To return to the thread of this narrative. Toward the end of the summer of 1893 I was summoned to Samsoun to meet Miss Gage and Miss King, new recruits for our Girls' School. On the road up from the coast we heard rumors of "war" in Marsovan. I was very anxious for my wife and babies in the home nest. It proved that Bekir Pasha had received word one nightfall of the whereabouts of the revolutionary outlaw band. He threw a heavy cordon of soldiers around that section of the city, kindly waited till morning and then ordered the attack. Several insurrectionists were killed, others captured and imprisoned, and the band was broken up.

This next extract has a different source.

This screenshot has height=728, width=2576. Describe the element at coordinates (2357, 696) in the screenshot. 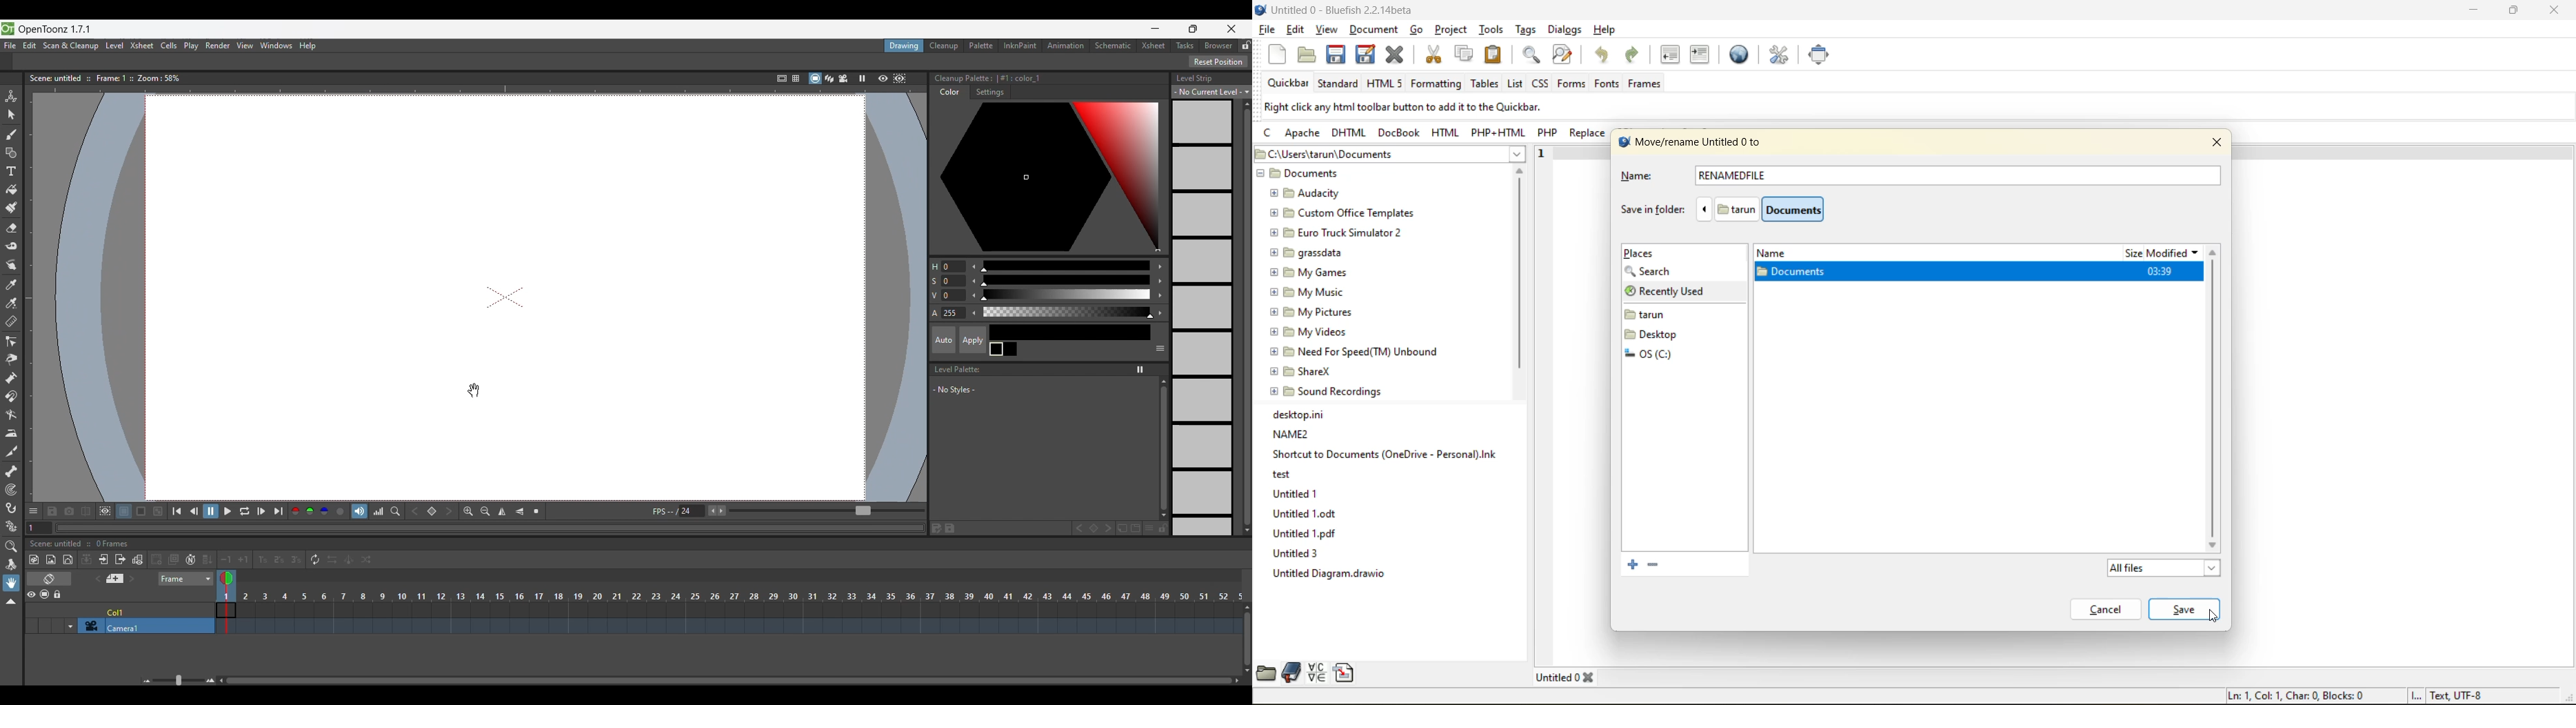

I see `metadata` at that location.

Armenians of more substantial character and reliable judgement were relieved to have the hidden band of outlaws broken up. They disliked assassination in the streets of the city. They disliked paying levies of money to irresponsible parties. They distrusted the leadership of nihilists and atheists. They resented dictation from a remote clique of agitators living comfortably in Paris or Athens, provoking terribly dangerous hostility from the Turks but keeping themselves out of harm's way. The more level headed Armenians realized that the Turks controlled the government, the post and telegraph, the army and all military supplies; they represented preponderating numbers among the congeries of nationalities in the country. The Armenians hoped for justice and for the promised help from the concert of Europe if they were only patient, and yet patient, and still patient.

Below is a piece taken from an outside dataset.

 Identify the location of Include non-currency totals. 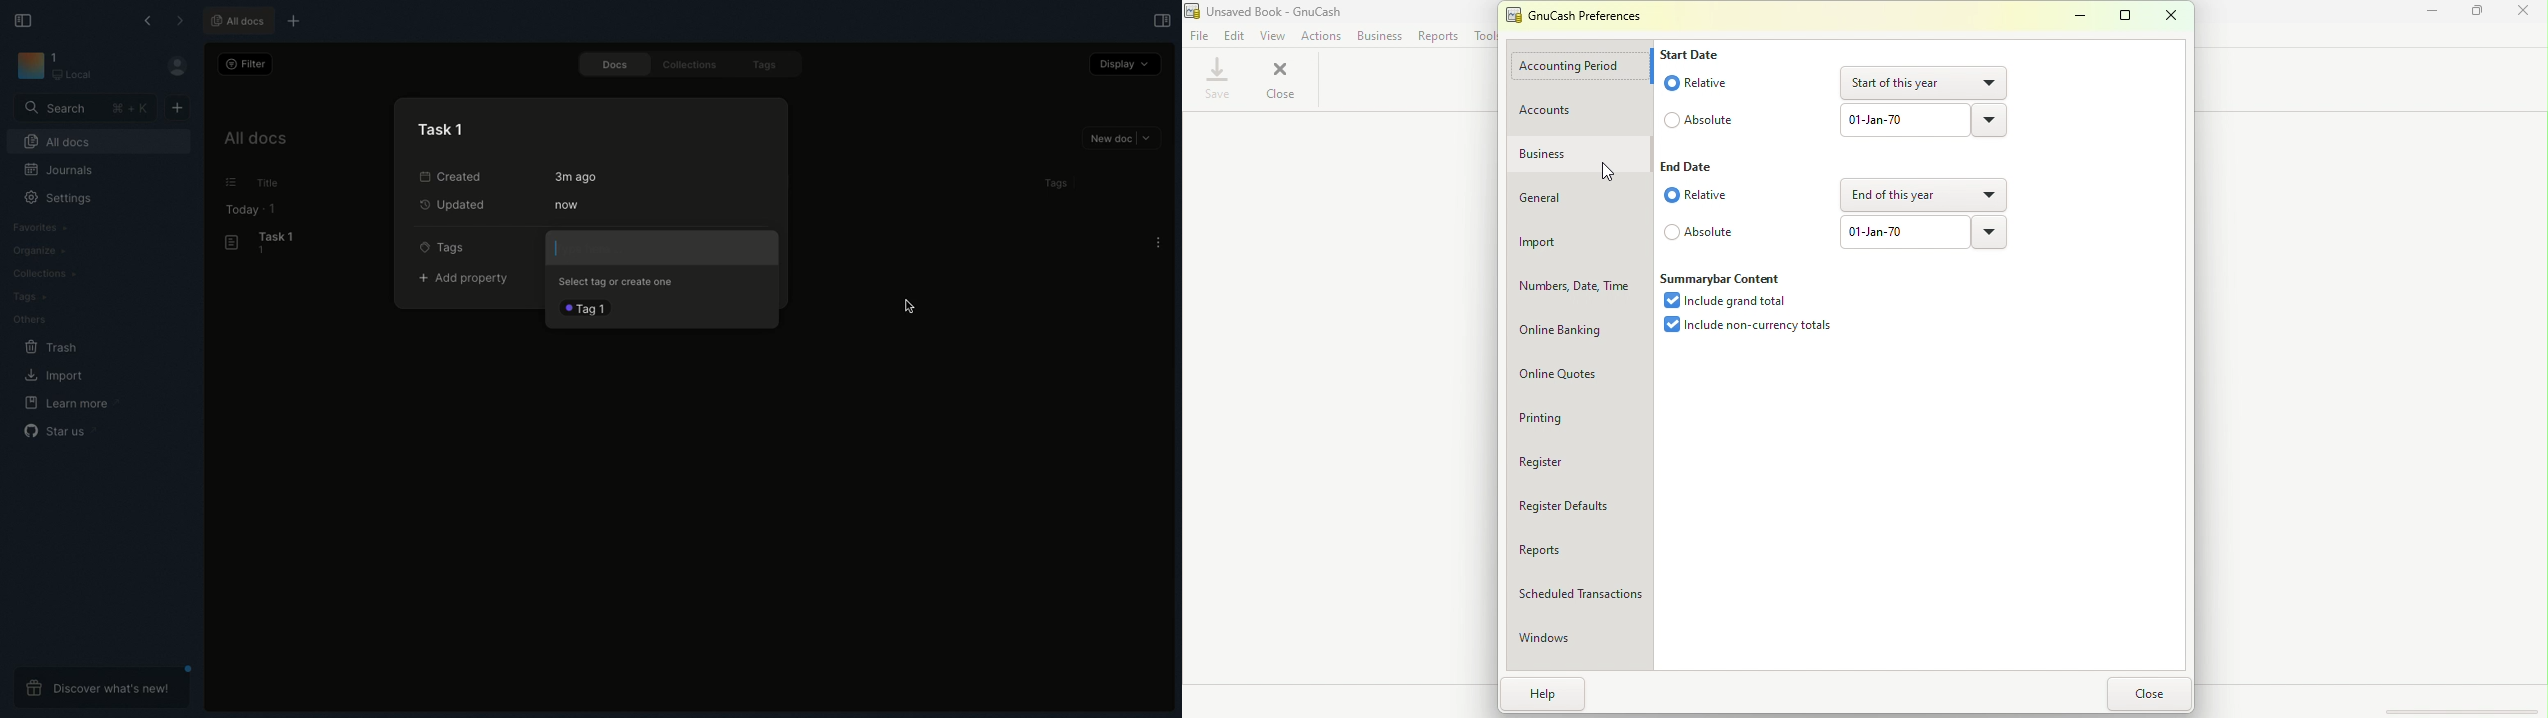
(1758, 325).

No one who was in the College in 1895 could ever forget the thrills of restrained excitement with which announcement in October was received from Turkish and American officials that His Majesty had granted the Reforms demanded in the Six Eastern "Villayets" of Asia Minor, Erzroum, Van, Bitlis, Trebizond, Harpout and Sivas. We in Marsovan were located in the province of Sivas,--and November 15 was a Black Friday. The city officials suspended animation from the noon call to prayer till about 4 o'clock. Meantime, about 70 Armenians were killed and all the Armenian shops were picked clean of their contents by the mob. Shots were fired into our premises, but no blood was shed within our walls. Teachers and students crowded into our American houses for protection. And ours was but one experience in a wave that rolled across Asia Minor and cost the lives of about 70,000 Armenian people. We must draw a veil of tenderness over those events and turn our eyes away.